• Stated goal
Present the material below as a numbered list, leaving out any blank lines.

* Begin Extracted entries *

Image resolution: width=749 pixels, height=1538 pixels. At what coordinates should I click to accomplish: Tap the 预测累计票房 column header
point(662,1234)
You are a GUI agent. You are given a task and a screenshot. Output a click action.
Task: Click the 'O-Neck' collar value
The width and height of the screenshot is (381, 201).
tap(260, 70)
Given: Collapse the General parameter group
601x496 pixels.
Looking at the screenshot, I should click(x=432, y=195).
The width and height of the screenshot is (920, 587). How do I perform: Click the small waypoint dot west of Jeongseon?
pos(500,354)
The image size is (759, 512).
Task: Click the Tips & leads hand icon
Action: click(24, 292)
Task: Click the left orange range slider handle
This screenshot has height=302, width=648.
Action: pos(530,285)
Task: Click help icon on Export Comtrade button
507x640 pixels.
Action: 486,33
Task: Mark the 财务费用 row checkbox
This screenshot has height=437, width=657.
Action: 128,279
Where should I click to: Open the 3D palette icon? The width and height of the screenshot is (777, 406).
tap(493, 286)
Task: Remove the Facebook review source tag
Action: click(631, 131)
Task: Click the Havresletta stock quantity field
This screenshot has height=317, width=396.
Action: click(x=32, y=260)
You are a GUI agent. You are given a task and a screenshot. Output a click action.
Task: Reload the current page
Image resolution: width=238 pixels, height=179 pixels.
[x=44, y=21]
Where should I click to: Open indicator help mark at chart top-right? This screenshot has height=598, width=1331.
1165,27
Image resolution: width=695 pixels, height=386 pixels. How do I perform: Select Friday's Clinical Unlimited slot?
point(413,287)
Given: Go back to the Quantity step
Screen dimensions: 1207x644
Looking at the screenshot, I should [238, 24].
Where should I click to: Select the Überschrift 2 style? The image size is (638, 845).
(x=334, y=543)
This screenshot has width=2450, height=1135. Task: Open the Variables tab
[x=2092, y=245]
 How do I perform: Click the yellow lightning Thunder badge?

* End Extracted entries *

• Response to this task
1. Image resolution: width=749 pixels, height=1538 pixels. At what coordinates should I click to accomplish: Tap the 预测累计票房 column header
2. point(662,1234)
3. You are a GUI agent. You are given a task and a screenshot. Output a click action.
4. Task: Click the 'O-Neck' collar value
5. The width and height of the screenshot is (381, 201).
6. tap(260, 70)
7. Given: Collapse the General parameter group
8. 601x496 pixels.
9. Looking at the screenshot, I should click(x=432, y=195).
10. The width and height of the screenshot is (920, 587). How do I perform: Click the small waypoint dot west of Jeongseon?
11. pos(500,354)
12. The image size is (759, 512).
13. Task: Click the Tips & leads hand icon
14. Action: click(24, 292)
15. Task: Click the left orange range slider handle
16. This screenshot has height=302, width=648.
17. Action: pos(530,285)
18. Task: Click help icon on Export Comtrade button
19. 507x640 pixels.
20. Action: 486,33
21. Task: Mark the 财务费用 row checkbox
22. This screenshot has height=437, width=657.
23. Action: 128,279
24. Where should I click to: Open the 3D palette icon? The width and height of the screenshot is (777, 406).
25. tap(493, 286)
26. Task: Remove the Facebook review source tag
27. Action: click(631, 131)
28. Task: Click the Havresletta stock quantity field
29. This screenshot has height=317, width=396.
30. Action: click(x=32, y=260)
31. You are a GUI agent. You are given a task and a screenshot. Output a click action.
32. Task: Reload the current page
33. Image resolution: width=238 pixels, height=179 pixels.
34. [x=44, y=21]
35. Where should I click to: Open indicator help mark at chart top-right? This screenshot has height=598, width=1331.
36. 1165,27
37. Image resolution: width=695 pixels, height=386 pixels. How do I perform: Select Friday's Clinical Unlimited slot?
38. point(413,287)
39. Given: Go back to the Quantity step
40. Screen dimensions: 1207x644
41. Looking at the screenshot, I should [238, 24].
42. Where should I click to: Select the Überschrift 2 style? The image size is (638, 845).
43. (x=334, y=543)
44. This screenshot has width=2450, height=1135. Task: Open the Variables tab
45. [x=2092, y=245]
46.  How do I perform: Click the yellow lightning Thunder badge?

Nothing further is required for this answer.